The Next Big One: Government Map Forecasts Likely Future Japanese EarthquakesDisaster Society
The government Headquarters for Earthquake Research Promotion has released the 2018 Japan Earthquake Forecast Map, which summarizes predictions of seismic intensity levels and probabilities of quakes expected to occur. This map indicates the high probability of an earthquake of lower 6 intensity or above occurring within the next 30 years in southeast Hokkaidō and the Pacific Coast from the Tokyo metropolitan area to Shikoku.

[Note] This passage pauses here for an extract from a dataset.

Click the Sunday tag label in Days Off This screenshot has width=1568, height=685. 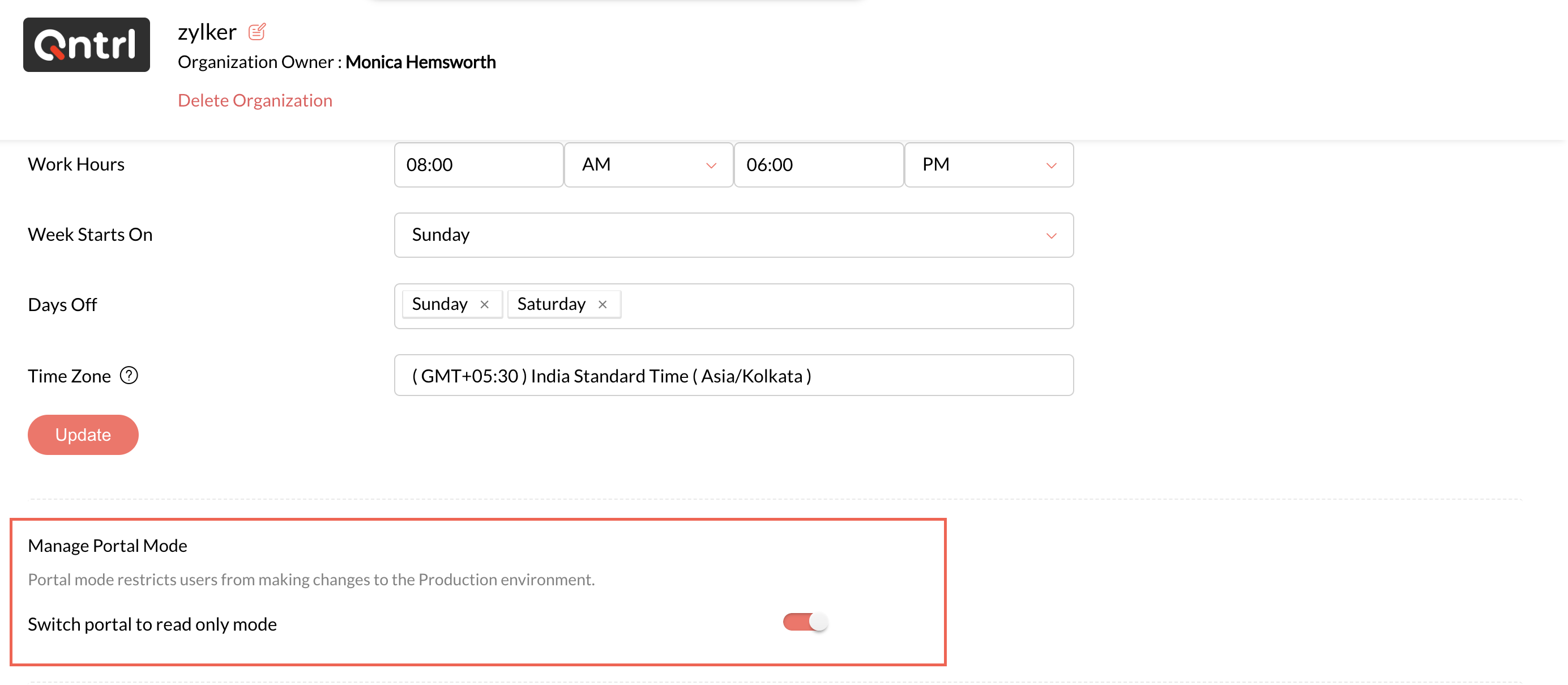[439, 304]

The Earthquake Forecast Map, released on an almost annual basis, is created using evaluation results of ocean trench-type earthquakes, occurring at the plate boundary between oceanic and continental plates, and fault-type earthquakes, occurring along inland active faults, as well as taking into consideration the firmness of the ground in each area.
The Tokyo metropolitan area is located on three layers of plates—the North American Plate is on top, with the Philippine Sea Plate under it and the Pacific Plate underlying them both. These plates rub or collide with each other, making it a region where earthquakes regularly occur. There is also a possibility of an earthquake taking place directly under the capital, where major shakes have occurred in the past, including the 1703 Genroku Earthquake (magnitude 7.9–8.2) and the 1923 Great Kantō Earthquake (magnitude 7.9).
The probability of a lower 6 or greater seismic intensity quake occurring in a prefectural capital is highest in Chiba with 85%, followed by Yokohama at 82%, and Mito (Ibaraki Prefecture) at 81%, so the probability of an occurrence in the Tokyo metropolitan area is extremely high. Many cities in Japan are located on coastal plains originally formed by sandy sediments and clay soil deposits at the mouth of the rivers; the ground is soft and susceptible to lateral motion. Similarly, the probability is also high on the plains of the Tōkai area on the Pacific coast of central Honshū, particularly Nagoya, and the plains of the Kansai area, particularly Osaka. The area from Shikoku to Tōkai is expected to suffer damage from a large Nankai Trough earthquake, which occurs approximately every 100 to 150 years.
Probability of an Intensity 6 or Stronger Earthquake in Prefectural Capitals
|Tokyo Metropolitan Area||Chiba, Chiba Prefecture||85%|
|Yokohama, Kanagawa Prefecture||82%|
|Mito, Ibaraki Prefecture||81%|
|Saitama, Saitama Prefecture||55%|
|Tōkai Area||Shizuoka, Shizuoka Prefecture||70%|
|Tsu, Mie Prefecture||64%|
|Nagoya, Aichi Prefecture||46%|
|Kansai Area||Nara, Nara Prefecture||61%|
|Wakayama, Wakayama Prefecture||58%|
|Osaka, Osaka Prefecture||56%|
|Kobe, Hyōgo Prefecture||45%|
Compiled by Nippon.com based on data from the Headquarters for Earthquake Research Promotion.
|Scale||Quake Perception and Amount of Damage|
|0||Imperceptible to people.|
|1||Felt slightly by some people.|
|2||Felt by many people sitting still in buildings.|
|3||Felt by most people in buildings.|
|4||Most people are startled. Hanging objects such as lights swing significantly. Unstable ornaments may fall.|
|5 Lower||Many people are frightened and feel the need to hold onto something stable. Dishes in cupboards and items on bookshelves may fall. Unsecured furniture may move.|
|5 Upper||Many people find it difficult to walk without holding onto something. Unsecured furniture may topple over. Unreinforced concrete-block walls may collapse.|
|6 Lower||It is difficult to remain standing. Doors may become wedged shut. Wall tiles and windows may sustain damage and fall. Wooden houses with low earthquake resistance may lean.|
|6 Upper||It is impossible to move without crawling. People may be thrown through the air. Most unsecured furniture moves, and is more likely to topple over. Large cracks may form, and large landslides may occur.|
|7||Many reinforced-concrete buildings with low earthquake resistance collapse.|
Compiled by Nippon.com based on information from the Japan Meteorological Agency
(Translated from Japanese. Banner photo: Houses that collapsed in the April 2016 Kumamoto earthquake. © Jiji.)